**ESTRATTO SCELTO**
Eredità digitale: il decalogo del Notariato Online il decalogo aggiornato del Notariato per sensibilizzare i cittadini sull'importanza della gestione dei beni digitali

Eredità digitale: online il decalogo del Notariato

Con l’evoluzione tecnologica e la crescente digitalizzazione della vita quotidiana, il concetto di eredità si amplia oltre i beni materiali, includendo asset digitali come account online, criptovalute, contenuti social e archivi cloud. Tuttavia, la normativa in materia di successione digitale rimane incerta e frammentata, rendendo essenziale una pianificazione preventiva.

Per sensibilizzare i cittadini sull’importanza di gestire il proprio patrimonio digitale, il Consiglio Nazionale del Notariato ha pubblicato un decalogo aggiornato, disponibile su www.notariato.it. Questo vademecum sostituisce i documenti diffusi nel 2012 e integra le recenti novità normative.

Cos’è l’eredità digitale?

(Dati sugli elementi e sulla posizione nel testo)
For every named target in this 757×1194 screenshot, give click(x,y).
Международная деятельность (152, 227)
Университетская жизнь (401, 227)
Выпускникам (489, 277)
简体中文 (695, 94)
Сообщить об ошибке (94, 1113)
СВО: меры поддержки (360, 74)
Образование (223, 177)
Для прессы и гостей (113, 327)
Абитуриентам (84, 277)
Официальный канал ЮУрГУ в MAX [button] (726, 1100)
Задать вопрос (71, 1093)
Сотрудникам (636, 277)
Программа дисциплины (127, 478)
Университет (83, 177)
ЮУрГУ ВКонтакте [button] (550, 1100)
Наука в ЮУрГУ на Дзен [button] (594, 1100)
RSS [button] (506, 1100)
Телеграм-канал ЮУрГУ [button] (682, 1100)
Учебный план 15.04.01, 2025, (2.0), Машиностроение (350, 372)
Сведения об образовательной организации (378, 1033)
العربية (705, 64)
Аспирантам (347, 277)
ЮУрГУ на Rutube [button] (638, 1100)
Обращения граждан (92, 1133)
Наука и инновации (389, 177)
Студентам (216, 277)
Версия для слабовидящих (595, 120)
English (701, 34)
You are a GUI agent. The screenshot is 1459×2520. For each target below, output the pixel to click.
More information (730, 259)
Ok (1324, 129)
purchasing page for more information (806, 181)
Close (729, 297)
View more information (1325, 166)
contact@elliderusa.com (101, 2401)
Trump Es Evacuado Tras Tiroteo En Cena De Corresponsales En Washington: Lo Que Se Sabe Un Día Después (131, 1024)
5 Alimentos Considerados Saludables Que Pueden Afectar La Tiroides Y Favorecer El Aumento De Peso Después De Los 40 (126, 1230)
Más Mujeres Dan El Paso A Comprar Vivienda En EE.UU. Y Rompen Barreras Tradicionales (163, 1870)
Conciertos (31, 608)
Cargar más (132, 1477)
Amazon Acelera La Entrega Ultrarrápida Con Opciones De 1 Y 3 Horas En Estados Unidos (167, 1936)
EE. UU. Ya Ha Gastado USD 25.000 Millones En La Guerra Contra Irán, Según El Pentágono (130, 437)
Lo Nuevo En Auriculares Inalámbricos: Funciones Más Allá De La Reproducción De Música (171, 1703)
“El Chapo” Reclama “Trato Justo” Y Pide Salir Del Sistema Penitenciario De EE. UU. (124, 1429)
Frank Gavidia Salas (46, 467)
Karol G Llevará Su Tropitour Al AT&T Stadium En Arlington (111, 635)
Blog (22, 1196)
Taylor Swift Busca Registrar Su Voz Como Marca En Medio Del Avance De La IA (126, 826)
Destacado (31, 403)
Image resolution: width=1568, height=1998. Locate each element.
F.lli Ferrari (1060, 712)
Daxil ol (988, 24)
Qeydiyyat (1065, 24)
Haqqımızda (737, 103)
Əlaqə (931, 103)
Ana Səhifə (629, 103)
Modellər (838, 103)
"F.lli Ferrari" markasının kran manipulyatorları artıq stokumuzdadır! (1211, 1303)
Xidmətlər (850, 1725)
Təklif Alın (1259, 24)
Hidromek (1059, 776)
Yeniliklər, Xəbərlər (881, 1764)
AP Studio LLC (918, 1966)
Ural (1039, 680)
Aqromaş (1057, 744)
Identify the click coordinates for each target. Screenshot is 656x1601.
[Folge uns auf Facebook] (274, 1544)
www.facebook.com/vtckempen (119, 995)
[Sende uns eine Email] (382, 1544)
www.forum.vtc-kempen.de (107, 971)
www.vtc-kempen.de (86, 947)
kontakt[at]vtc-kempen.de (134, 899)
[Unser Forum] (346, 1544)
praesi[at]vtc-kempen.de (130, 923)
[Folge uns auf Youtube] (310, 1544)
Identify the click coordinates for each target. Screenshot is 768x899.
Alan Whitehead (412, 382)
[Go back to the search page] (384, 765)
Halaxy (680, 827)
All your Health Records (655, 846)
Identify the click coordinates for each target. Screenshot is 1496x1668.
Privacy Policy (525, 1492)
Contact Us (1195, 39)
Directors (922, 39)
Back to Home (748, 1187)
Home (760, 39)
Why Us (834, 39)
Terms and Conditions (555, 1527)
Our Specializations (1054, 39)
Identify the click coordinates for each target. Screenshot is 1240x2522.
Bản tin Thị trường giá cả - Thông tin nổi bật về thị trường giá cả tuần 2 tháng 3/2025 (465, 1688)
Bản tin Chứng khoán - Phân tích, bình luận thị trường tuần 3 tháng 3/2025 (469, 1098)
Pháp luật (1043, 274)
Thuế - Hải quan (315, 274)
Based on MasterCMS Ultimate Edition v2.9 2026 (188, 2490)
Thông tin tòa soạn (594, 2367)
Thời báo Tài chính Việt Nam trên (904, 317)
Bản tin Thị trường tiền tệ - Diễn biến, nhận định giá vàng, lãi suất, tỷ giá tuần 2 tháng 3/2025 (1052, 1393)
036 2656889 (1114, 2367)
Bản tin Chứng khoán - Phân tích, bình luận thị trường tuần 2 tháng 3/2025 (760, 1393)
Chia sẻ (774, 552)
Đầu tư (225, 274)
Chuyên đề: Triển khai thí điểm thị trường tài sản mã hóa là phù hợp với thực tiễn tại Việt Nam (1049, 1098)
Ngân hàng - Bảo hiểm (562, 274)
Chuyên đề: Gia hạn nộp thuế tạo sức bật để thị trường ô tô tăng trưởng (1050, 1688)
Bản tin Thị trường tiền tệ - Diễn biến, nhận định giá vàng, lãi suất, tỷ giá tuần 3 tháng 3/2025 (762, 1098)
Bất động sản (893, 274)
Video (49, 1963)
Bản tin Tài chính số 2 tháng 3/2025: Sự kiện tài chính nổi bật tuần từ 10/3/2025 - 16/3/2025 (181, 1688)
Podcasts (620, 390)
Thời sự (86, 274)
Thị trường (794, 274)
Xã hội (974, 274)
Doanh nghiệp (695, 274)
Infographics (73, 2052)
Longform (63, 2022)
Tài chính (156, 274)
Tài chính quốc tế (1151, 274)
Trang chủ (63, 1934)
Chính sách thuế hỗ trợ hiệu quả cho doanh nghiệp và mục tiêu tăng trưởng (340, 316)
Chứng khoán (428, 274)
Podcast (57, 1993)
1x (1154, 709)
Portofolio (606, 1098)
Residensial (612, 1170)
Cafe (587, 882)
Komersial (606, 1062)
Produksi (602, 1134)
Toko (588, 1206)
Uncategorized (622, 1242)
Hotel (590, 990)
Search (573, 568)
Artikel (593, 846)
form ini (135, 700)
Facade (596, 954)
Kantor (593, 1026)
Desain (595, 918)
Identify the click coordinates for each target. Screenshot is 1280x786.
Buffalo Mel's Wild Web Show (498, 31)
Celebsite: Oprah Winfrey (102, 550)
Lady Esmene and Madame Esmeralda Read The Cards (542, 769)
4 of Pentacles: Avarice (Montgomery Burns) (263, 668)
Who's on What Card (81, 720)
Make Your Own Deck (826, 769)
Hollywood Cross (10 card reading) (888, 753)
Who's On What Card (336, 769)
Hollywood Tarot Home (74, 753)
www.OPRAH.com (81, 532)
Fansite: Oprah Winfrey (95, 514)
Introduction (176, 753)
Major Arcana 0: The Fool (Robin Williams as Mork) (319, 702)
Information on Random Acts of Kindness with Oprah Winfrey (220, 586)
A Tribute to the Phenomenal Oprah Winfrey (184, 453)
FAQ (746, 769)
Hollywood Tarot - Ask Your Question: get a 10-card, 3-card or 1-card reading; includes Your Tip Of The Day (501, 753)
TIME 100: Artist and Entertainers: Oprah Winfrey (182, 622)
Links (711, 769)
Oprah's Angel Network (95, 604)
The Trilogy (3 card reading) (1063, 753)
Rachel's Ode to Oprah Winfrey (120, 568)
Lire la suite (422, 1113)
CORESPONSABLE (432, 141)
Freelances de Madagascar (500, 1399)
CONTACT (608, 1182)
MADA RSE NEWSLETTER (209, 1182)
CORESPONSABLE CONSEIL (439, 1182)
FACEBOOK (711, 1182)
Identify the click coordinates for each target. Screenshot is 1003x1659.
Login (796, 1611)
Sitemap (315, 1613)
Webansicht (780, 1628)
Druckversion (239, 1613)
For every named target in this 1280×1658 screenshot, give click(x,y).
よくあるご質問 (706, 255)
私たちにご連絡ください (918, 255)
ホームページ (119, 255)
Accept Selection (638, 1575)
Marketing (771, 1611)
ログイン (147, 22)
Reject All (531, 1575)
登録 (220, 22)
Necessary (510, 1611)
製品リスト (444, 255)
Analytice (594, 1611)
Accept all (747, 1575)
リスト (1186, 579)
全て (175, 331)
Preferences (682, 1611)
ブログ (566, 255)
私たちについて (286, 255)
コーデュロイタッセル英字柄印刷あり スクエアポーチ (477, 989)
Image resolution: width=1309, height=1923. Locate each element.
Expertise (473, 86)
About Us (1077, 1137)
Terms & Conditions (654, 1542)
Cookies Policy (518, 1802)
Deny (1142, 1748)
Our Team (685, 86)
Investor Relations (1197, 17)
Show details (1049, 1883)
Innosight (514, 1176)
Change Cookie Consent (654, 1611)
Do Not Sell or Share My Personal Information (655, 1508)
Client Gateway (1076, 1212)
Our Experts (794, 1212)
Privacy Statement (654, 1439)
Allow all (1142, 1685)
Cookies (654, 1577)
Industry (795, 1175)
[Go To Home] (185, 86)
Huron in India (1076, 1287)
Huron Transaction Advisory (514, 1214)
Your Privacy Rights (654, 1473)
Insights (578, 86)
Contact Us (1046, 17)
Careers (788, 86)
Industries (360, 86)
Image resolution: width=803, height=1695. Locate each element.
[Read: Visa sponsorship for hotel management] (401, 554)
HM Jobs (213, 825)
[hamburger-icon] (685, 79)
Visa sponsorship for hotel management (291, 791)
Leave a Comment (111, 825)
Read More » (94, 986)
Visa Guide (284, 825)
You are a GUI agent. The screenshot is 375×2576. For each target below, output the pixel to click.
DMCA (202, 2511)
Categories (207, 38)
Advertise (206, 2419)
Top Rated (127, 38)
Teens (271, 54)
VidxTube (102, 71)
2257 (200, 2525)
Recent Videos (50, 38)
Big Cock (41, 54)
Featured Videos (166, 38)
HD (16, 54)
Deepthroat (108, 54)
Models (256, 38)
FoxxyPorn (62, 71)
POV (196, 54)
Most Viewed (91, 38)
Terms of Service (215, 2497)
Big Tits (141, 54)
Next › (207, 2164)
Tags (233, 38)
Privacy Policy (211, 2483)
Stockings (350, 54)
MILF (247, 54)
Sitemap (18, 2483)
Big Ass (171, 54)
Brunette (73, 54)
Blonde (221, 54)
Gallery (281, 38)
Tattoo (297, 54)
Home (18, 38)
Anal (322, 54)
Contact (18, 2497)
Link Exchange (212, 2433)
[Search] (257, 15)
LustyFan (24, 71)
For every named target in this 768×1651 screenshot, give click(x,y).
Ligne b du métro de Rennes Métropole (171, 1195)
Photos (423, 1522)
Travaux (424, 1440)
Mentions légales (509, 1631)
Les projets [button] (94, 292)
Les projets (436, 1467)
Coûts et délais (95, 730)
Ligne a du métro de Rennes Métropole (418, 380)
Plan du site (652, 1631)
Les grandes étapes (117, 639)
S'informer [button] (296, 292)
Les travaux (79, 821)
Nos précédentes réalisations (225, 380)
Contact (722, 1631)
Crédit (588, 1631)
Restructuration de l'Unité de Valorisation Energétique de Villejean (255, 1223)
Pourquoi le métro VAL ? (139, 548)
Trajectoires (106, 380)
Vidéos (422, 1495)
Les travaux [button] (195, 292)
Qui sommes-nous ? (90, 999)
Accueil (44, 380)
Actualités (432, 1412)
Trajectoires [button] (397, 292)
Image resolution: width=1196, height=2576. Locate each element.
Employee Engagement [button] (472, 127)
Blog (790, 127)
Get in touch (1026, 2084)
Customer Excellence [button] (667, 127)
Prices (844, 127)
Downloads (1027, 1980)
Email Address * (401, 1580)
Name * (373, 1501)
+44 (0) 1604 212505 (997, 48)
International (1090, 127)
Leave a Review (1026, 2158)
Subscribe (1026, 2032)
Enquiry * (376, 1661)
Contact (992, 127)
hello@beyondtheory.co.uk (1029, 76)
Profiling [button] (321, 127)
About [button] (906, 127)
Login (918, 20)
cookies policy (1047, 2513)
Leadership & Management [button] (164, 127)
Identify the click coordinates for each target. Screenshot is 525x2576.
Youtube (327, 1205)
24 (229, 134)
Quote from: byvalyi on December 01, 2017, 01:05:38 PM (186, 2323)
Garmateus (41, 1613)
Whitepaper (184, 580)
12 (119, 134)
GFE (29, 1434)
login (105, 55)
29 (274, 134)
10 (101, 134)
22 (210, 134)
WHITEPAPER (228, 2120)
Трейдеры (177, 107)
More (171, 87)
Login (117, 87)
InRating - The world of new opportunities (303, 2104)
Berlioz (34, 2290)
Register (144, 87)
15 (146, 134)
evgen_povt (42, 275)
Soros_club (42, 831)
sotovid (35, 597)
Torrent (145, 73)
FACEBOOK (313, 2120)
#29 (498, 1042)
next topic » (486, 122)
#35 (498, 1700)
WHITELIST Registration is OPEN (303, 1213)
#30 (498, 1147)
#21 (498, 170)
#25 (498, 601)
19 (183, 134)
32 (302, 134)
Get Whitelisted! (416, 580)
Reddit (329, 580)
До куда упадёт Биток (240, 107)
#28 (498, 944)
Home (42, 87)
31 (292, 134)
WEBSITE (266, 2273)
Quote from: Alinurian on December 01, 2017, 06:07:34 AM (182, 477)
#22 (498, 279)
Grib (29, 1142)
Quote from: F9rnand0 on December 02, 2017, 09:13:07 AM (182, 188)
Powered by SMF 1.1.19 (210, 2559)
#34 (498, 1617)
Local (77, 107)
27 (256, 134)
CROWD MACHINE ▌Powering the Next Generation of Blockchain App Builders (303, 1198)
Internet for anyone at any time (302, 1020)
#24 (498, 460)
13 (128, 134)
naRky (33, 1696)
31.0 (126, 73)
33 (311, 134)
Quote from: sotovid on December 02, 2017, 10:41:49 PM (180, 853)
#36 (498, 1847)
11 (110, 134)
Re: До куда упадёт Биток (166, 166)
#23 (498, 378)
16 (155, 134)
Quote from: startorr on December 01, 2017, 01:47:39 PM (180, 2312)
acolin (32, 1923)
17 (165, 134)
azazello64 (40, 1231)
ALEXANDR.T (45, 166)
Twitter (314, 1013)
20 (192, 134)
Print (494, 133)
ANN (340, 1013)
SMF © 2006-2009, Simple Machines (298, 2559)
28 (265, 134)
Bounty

**COSA SI CHIEDE**
1) Quali asset digitali nomina l'estratto sull'eredità digitale come parte dell'eredità?
2) Secondo l'estratto sull'eredità digitale, quali documenti sostituisce il decalogo aggiornato del Notariato?
3) Estendi l'estratto sull'eredità digitale, riprendendo subito dopo l'ultima riga riportata.

**RISULTATI**
1) Account online, criptovalute, contenuti social e archivi cloud.

2) I documenti diffusi nel 2012.

3)
L’eredità digitale comprende due principali categorie di risorse:

  • Offline: file personali, documenti digitali, software acquistati, domini web;
  • Online: account di posta elettronica, social network, e-commerce, home banking, wallet di criptovalute.

Pianificare la successione digitale è cruciale, poiché molte piattaforme operano fuori dall’Italia e dall’Unione Europea, rendendo complessa la gestione post mortem in assenza di precise disposizioni.

Cosa non rientra nell’eredità digitale?

Alcuni asset non possono essere trasmessi agli eredi, tra cui:

  • Contenuti concessi in licenza (es. account streaming);
  • Beni digitali illeciti o piratati;
  • Identità digitale e firme elettroniche;
  • Password: la loro trasmissione non implica automaticamente la cessione dei diritti sulle risorse collegate.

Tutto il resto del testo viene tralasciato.